* What you have to do: Replace "radio button" with "option button" in the data, starting at the line that contains "Where should I click to: Go" and ending at the line that contains "point(164,79)", with both of those lines included. Reproduce only those lines, with everything else left unchanged.

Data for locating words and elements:
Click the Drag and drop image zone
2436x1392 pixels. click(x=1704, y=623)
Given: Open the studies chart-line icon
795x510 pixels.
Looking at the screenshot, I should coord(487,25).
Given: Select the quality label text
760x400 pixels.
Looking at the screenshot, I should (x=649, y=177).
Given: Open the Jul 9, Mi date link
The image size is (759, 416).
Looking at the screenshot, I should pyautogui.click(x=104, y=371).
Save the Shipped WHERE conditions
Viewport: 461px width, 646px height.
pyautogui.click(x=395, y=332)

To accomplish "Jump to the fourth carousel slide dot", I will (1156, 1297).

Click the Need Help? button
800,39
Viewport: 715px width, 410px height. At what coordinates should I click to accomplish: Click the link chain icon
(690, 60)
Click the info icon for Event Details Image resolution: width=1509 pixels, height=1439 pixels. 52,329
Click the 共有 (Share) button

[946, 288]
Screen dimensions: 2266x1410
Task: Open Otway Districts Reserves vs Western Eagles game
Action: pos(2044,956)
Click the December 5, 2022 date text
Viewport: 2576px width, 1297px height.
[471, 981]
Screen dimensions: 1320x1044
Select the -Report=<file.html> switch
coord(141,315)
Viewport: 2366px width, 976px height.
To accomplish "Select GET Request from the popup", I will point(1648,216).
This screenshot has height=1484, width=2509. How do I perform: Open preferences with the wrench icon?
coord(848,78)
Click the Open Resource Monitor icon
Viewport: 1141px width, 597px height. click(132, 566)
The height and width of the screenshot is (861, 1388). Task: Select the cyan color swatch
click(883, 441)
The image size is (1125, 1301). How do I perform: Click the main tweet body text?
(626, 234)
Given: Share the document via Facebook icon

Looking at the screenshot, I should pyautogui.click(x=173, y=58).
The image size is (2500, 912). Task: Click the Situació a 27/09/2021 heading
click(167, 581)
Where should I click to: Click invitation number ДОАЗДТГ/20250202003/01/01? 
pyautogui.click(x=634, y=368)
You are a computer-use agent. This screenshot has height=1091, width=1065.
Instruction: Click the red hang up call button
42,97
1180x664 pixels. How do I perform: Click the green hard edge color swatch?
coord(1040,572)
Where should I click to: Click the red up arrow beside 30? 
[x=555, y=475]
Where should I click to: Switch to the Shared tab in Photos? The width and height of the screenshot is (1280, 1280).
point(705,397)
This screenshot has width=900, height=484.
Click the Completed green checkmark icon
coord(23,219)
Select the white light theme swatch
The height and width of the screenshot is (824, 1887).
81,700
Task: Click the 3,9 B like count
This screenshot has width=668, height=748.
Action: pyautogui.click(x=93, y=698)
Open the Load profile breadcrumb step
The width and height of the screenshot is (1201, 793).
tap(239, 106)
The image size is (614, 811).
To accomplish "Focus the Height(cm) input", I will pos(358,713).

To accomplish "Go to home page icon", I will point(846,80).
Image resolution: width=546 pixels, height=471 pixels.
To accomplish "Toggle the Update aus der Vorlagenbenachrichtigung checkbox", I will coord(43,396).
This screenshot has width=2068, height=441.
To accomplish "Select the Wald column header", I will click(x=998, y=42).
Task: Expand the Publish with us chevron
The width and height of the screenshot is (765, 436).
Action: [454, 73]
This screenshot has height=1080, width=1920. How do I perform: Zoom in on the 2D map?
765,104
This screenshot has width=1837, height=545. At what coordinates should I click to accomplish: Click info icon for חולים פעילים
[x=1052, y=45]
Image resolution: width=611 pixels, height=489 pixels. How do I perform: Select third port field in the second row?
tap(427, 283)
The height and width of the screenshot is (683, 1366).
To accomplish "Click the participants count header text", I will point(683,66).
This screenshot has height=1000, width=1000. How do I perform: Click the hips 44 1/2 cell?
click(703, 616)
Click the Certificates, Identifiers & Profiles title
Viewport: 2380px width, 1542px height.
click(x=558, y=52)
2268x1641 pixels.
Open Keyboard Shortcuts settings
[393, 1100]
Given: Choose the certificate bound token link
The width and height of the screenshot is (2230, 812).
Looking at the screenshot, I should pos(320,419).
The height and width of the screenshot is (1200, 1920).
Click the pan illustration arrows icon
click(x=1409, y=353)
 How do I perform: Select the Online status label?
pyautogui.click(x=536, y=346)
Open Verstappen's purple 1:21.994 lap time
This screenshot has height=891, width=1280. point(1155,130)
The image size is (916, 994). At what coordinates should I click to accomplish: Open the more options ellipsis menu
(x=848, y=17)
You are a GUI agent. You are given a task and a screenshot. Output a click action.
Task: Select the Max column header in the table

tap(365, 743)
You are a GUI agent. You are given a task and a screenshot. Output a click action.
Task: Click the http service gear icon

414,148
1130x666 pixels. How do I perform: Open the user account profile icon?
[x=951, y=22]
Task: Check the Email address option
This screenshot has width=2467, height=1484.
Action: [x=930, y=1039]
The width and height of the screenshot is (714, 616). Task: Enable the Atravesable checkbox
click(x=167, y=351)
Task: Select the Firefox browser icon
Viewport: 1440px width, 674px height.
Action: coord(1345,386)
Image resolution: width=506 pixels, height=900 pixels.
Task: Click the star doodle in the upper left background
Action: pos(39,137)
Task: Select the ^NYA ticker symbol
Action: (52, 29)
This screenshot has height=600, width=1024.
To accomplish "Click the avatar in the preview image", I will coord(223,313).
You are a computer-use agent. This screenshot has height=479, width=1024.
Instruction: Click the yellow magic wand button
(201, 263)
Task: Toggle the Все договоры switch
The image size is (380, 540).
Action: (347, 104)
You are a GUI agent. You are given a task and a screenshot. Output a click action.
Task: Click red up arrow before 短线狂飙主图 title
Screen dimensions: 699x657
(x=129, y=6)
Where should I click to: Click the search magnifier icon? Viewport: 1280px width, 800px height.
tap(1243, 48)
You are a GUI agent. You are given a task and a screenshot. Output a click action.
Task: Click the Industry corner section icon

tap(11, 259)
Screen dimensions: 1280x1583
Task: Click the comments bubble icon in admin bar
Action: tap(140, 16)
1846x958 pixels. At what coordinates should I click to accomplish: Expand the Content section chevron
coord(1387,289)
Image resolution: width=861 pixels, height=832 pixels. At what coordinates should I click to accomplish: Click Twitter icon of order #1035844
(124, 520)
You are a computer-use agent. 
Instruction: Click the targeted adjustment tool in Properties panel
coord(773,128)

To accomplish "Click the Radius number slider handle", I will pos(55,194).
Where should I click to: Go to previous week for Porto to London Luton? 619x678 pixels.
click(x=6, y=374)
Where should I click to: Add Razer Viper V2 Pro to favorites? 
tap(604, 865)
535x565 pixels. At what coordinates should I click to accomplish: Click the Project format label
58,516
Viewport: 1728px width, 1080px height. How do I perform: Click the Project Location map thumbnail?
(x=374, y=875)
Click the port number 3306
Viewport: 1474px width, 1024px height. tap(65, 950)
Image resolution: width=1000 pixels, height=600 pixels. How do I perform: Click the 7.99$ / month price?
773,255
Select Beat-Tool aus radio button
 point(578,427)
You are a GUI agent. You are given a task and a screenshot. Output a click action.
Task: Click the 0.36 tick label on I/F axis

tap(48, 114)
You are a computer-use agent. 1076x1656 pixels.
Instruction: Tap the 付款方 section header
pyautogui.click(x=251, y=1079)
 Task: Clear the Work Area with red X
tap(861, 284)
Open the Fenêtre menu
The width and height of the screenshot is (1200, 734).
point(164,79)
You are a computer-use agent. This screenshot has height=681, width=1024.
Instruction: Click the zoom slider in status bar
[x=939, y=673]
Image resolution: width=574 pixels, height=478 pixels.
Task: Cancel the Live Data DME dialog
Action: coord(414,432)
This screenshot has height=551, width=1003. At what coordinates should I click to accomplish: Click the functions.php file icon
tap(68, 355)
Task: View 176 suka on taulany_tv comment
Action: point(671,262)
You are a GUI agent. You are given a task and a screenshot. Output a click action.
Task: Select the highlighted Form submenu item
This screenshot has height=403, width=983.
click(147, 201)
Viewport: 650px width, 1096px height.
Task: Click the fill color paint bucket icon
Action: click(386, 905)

* Output:
Where should I click to: Go to previous week for Porto to London Luton? 619x678 pixels.
click(x=6, y=374)
Where should I click to: Add Razer Viper V2 Pro to favorites? 
tap(604, 865)
535x565 pixels. At what coordinates should I click to accomplish: Click the Project format label
58,516
Viewport: 1728px width, 1080px height. How do I perform: Click the Project Location map thumbnail?
(x=374, y=875)
Click the port number 3306
Viewport: 1474px width, 1024px height. tap(65, 950)
Image resolution: width=1000 pixels, height=600 pixels. How do I perform: Click the 7.99$ / month price?
773,255
Select Beat-Tool aus option button
 point(578,427)
You are a GUI agent. You are given a task and a screenshot. Output a click action.
Task: Click the 0.36 tick label on I/F axis

tap(48, 114)
You are a computer-use agent. 1076x1656 pixels.
Instruction: Tap the 付款方 section header
pyautogui.click(x=251, y=1079)
 Task: Clear the Work Area with red X
tap(861, 284)
Open the Fenêtre menu
The width and height of the screenshot is (1200, 734).
point(164,79)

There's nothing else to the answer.